### Stored data

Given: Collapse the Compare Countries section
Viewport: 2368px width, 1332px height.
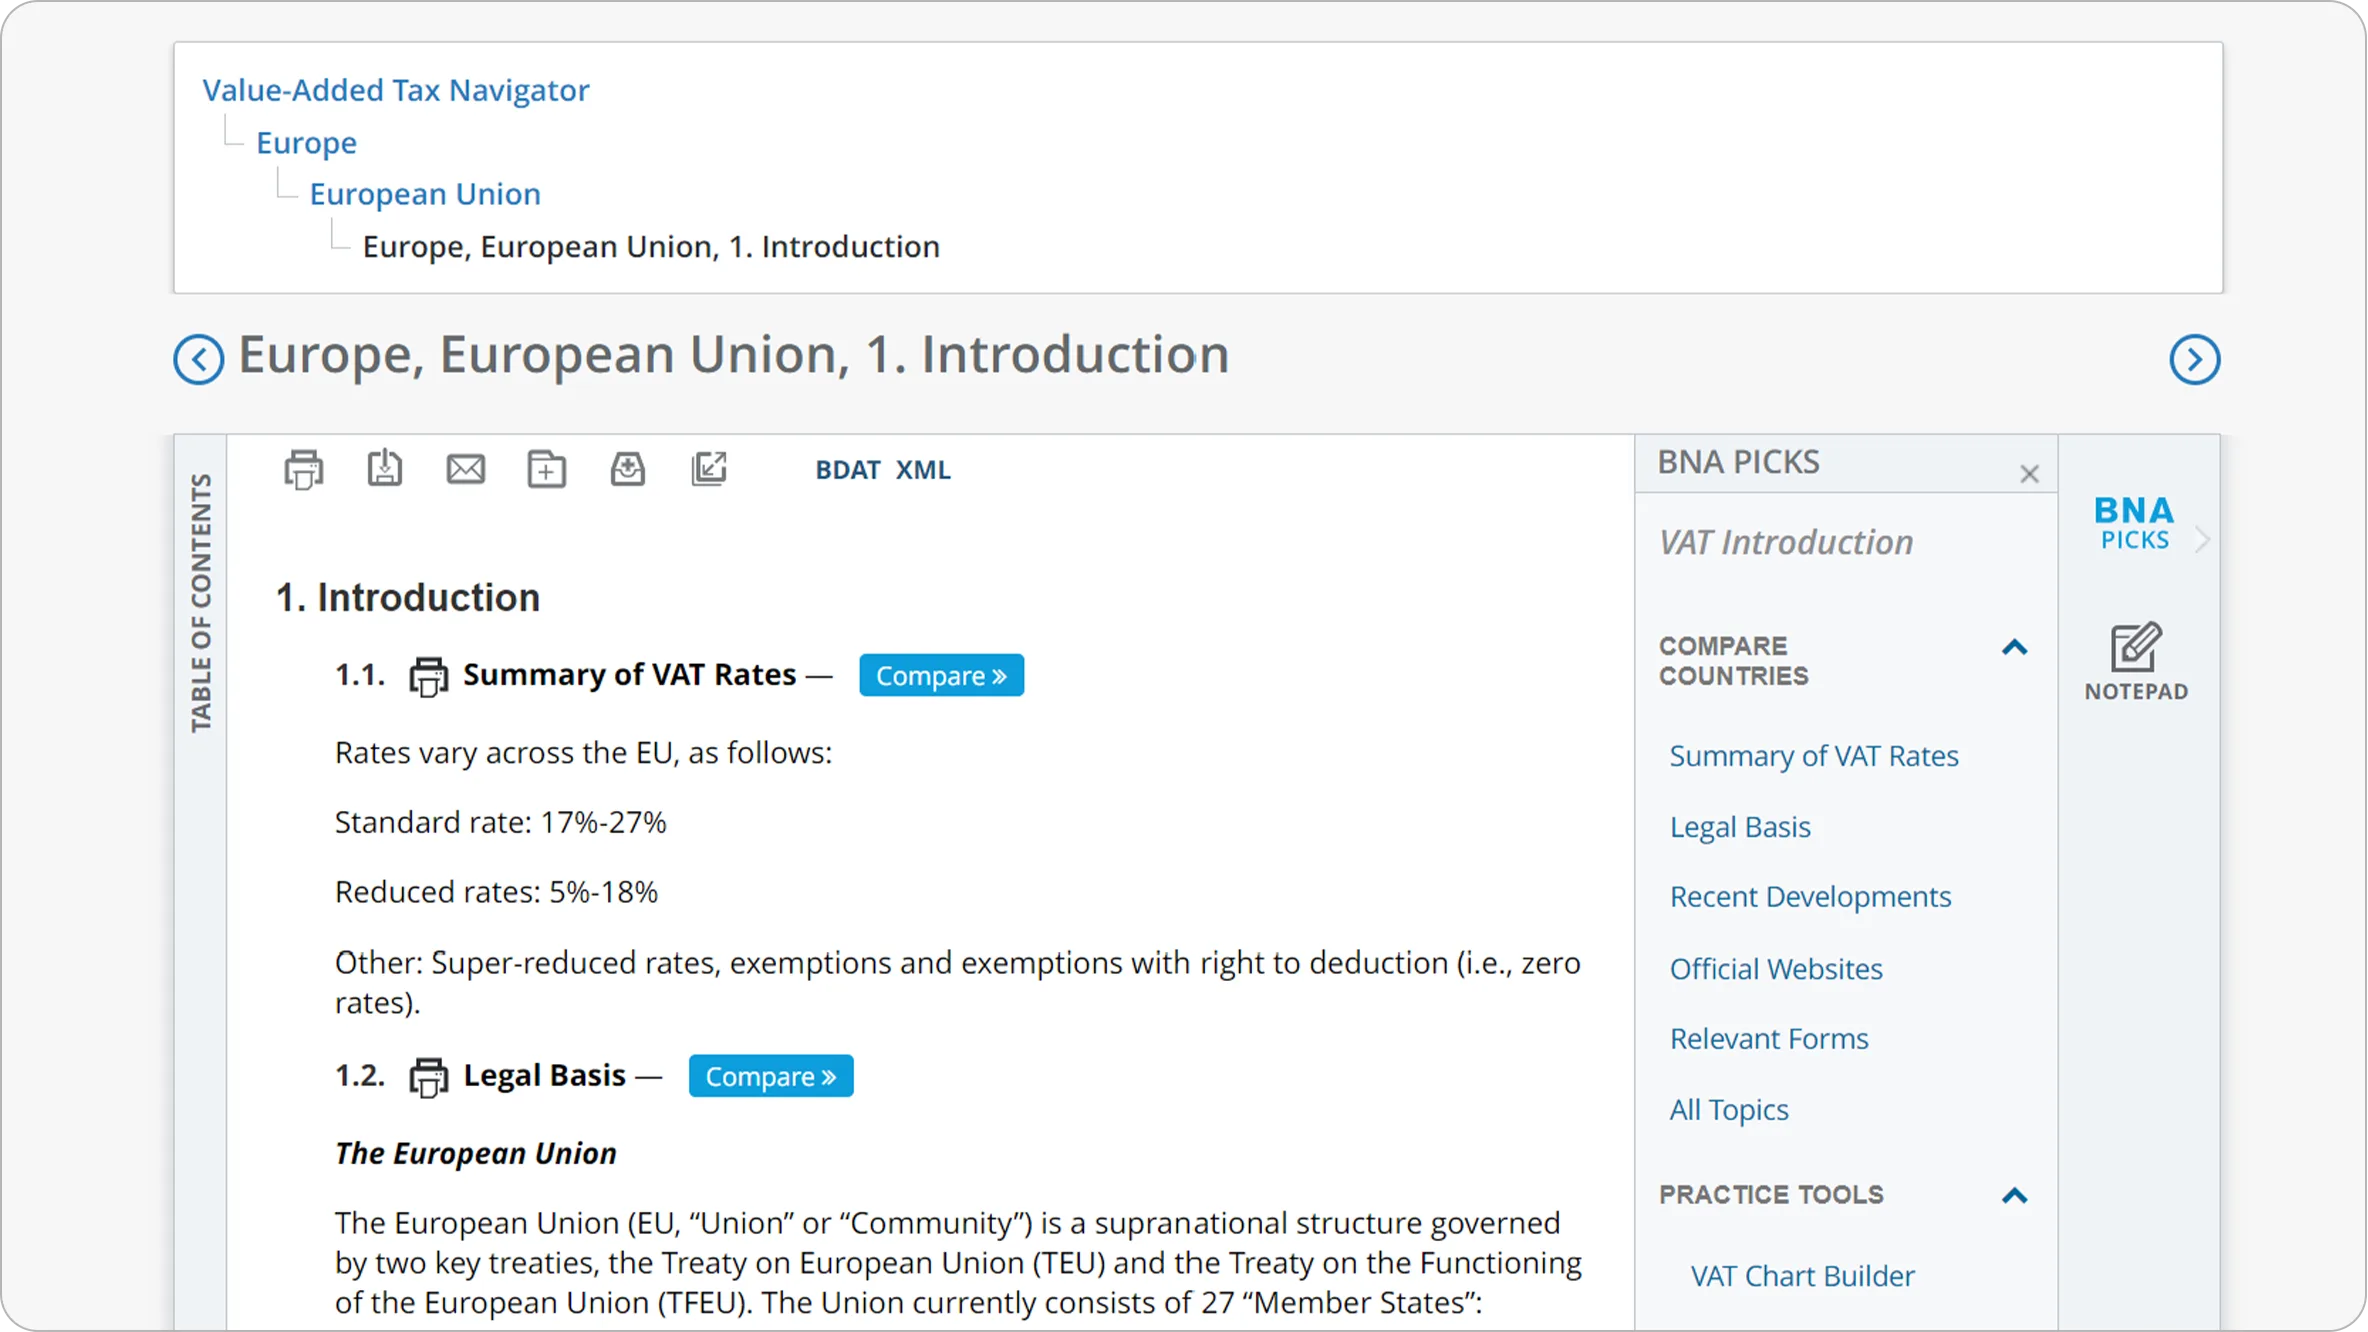Looking at the screenshot, I should [x=2015, y=648].
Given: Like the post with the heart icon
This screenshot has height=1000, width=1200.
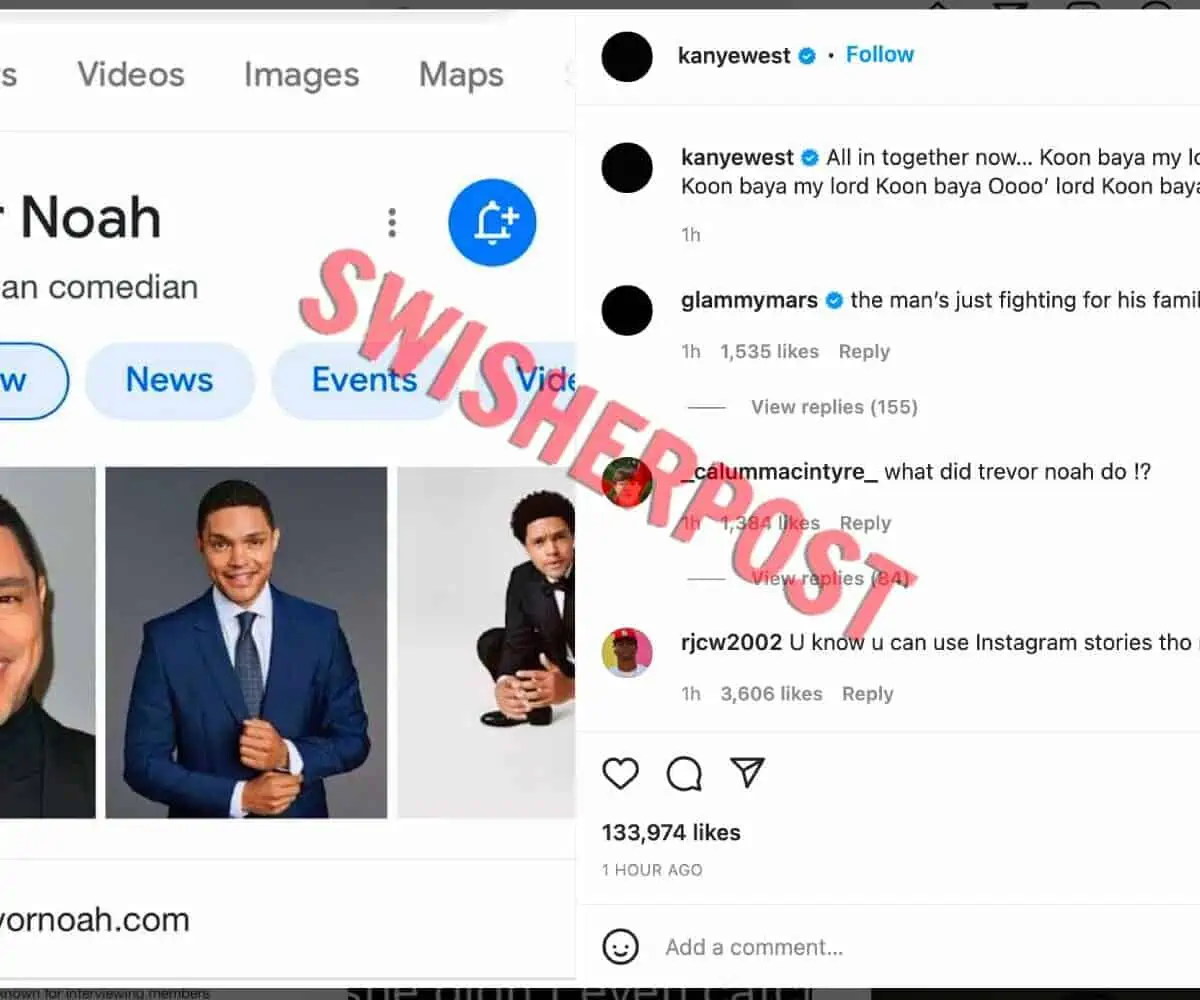Looking at the screenshot, I should click(620, 773).
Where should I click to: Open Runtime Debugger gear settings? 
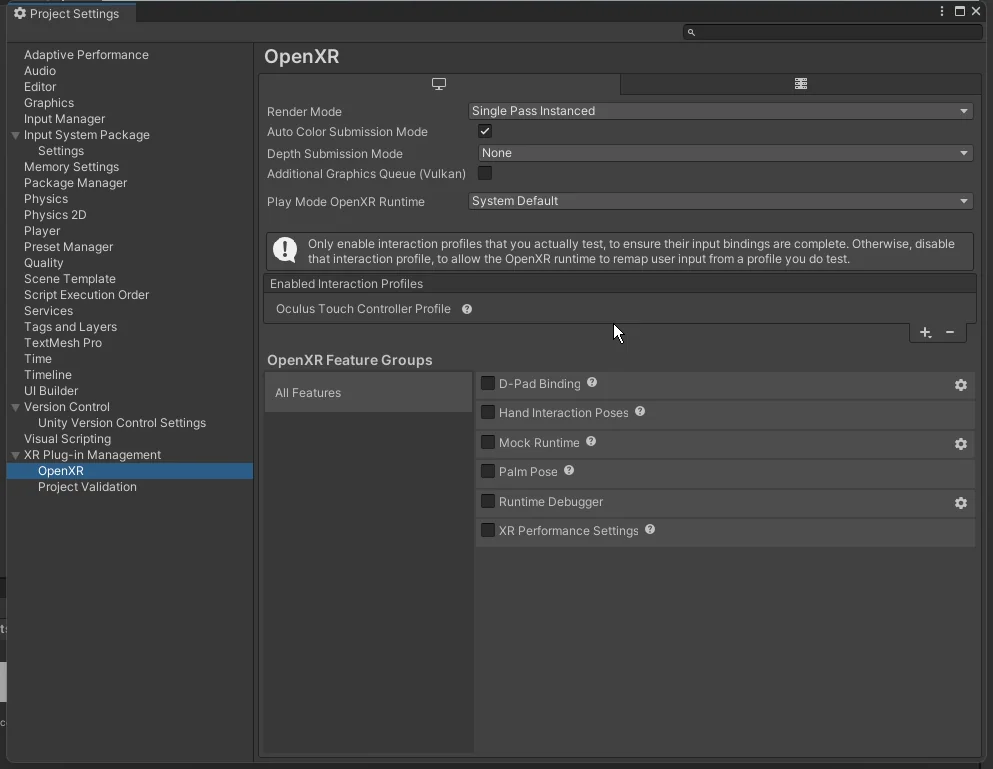click(x=960, y=503)
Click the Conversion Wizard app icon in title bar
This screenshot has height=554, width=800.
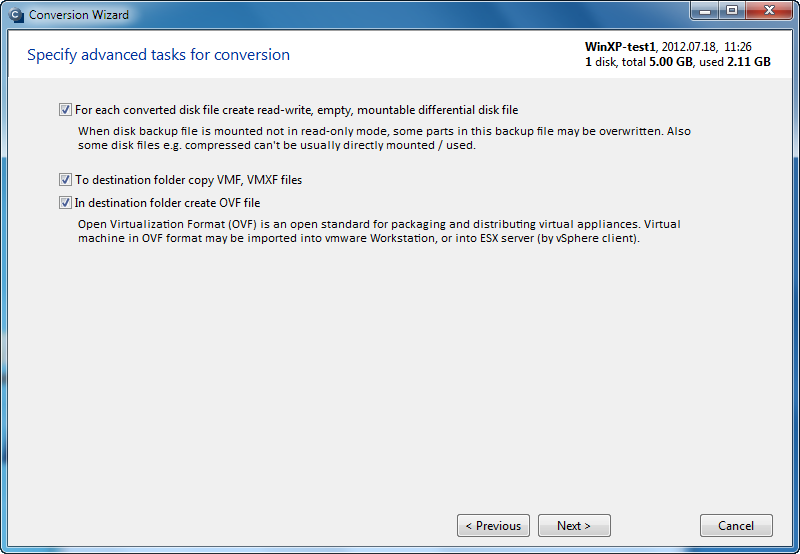(x=16, y=15)
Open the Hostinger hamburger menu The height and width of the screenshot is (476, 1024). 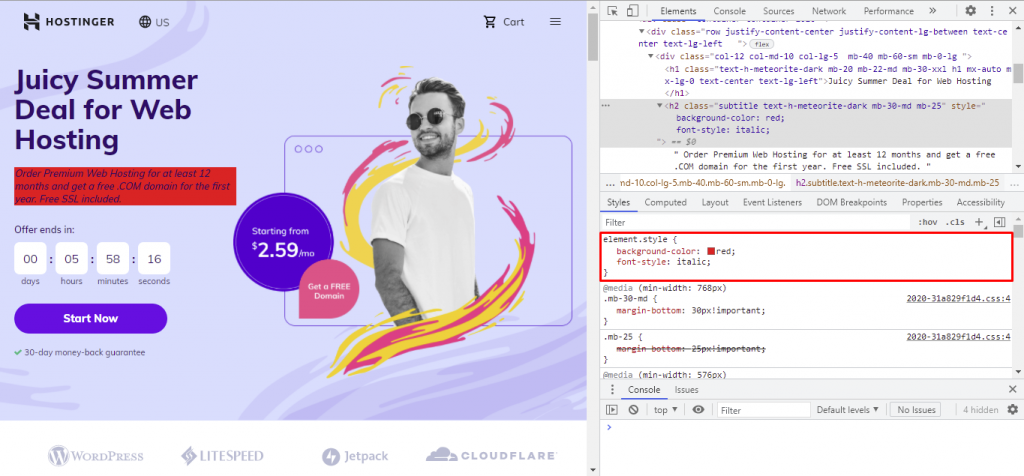[x=556, y=22]
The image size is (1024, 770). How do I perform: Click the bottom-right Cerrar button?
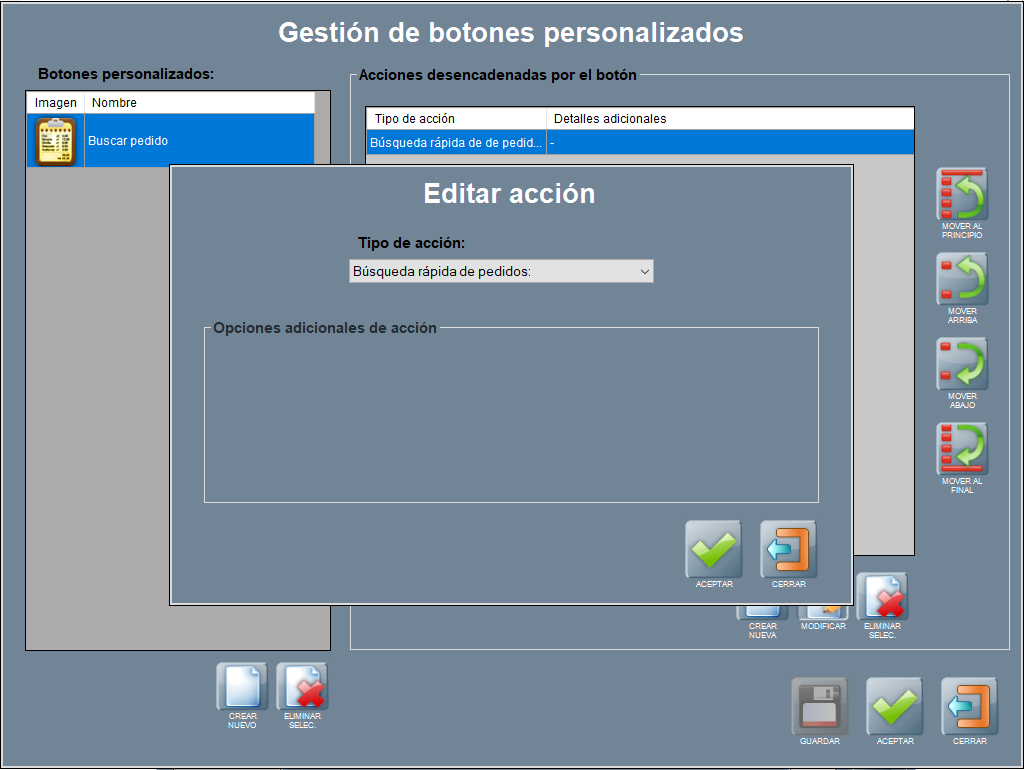click(x=969, y=706)
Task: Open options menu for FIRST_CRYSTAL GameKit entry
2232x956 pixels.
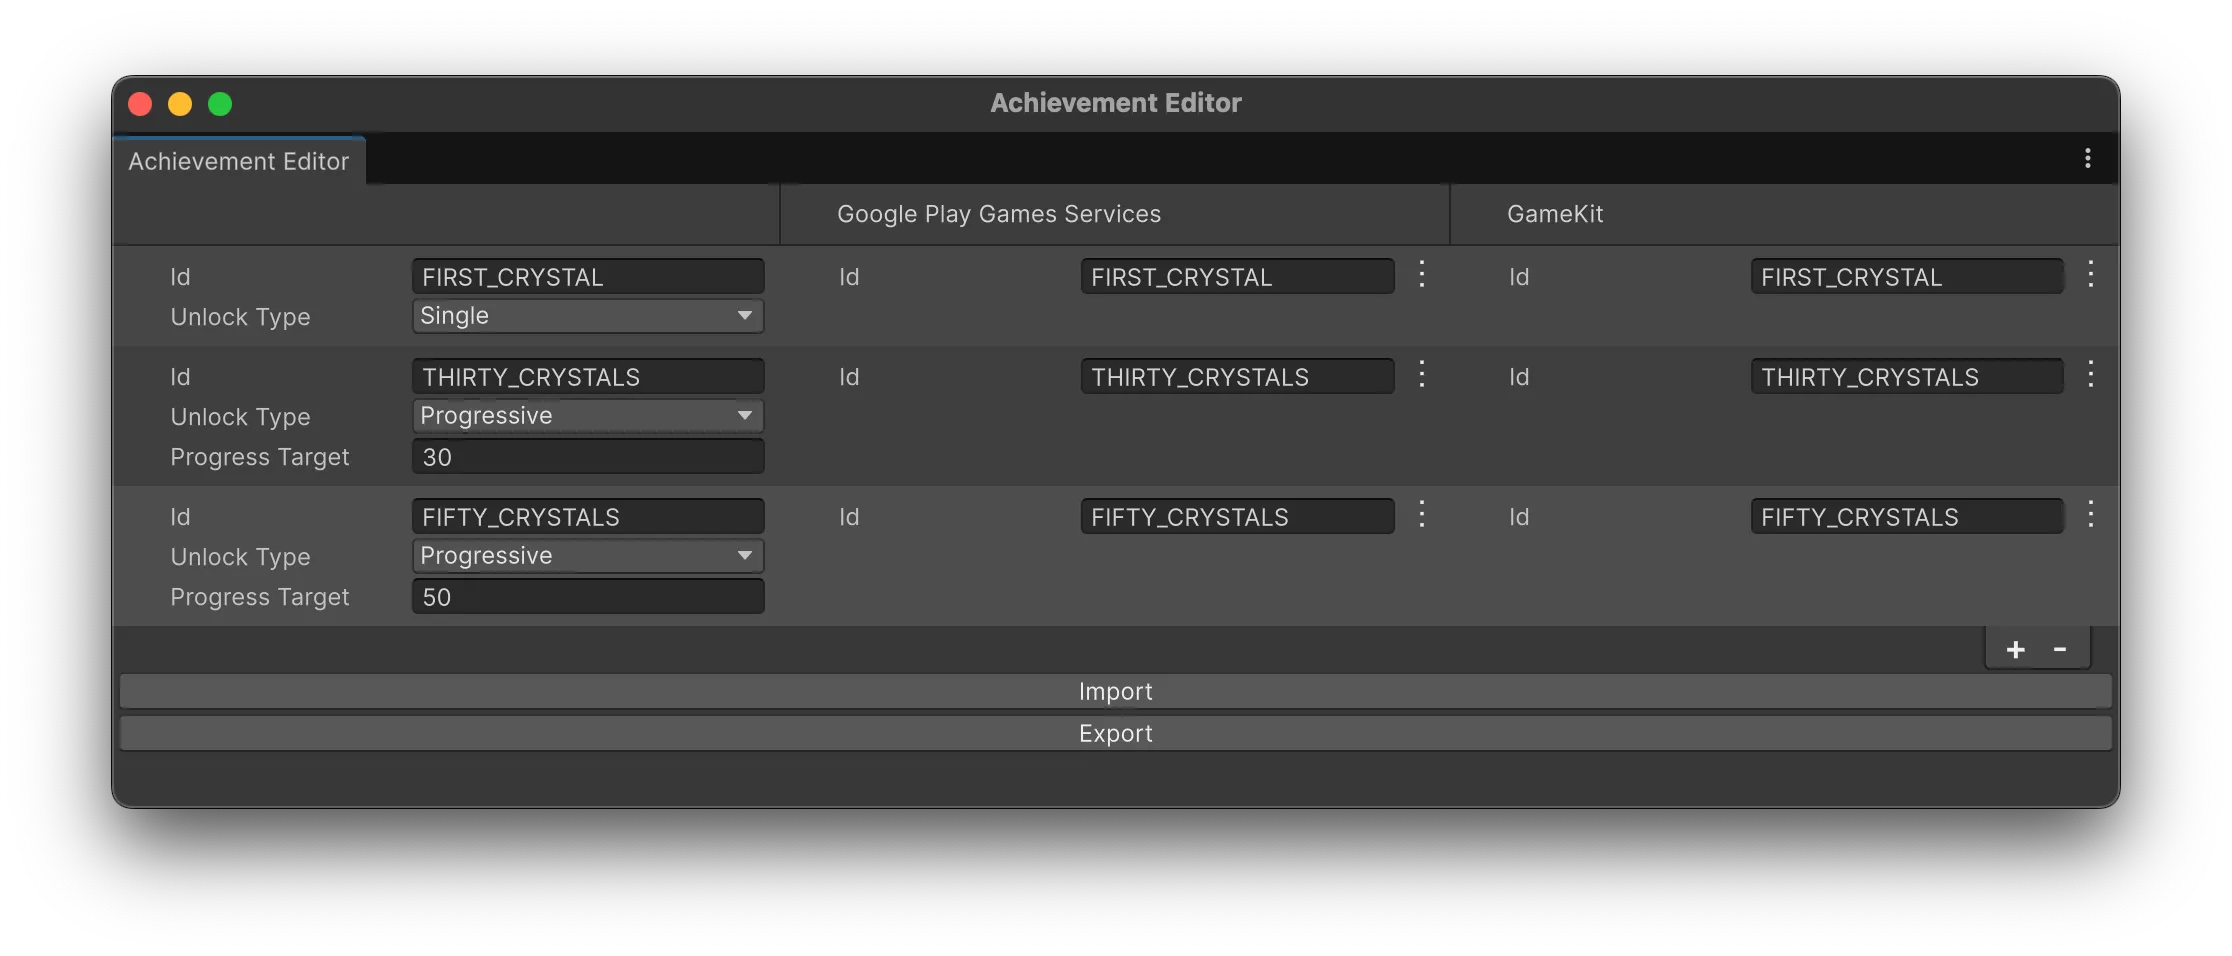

### What the task requires
Reproduce the part of the listing that opens with the line containing "Given: Like the post with the heart icon" and closes with the line containing "click(x=960, y=503)", both lines included. Leave out the pictures.

### Written solution
Given: Like the post with the heart icon
This screenshot has height=1000, width=1200.
Looking at the screenshot, I should click(620, 773).
Where should I click to: Open Runtime Debugger gear settings? 
click(x=960, y=503)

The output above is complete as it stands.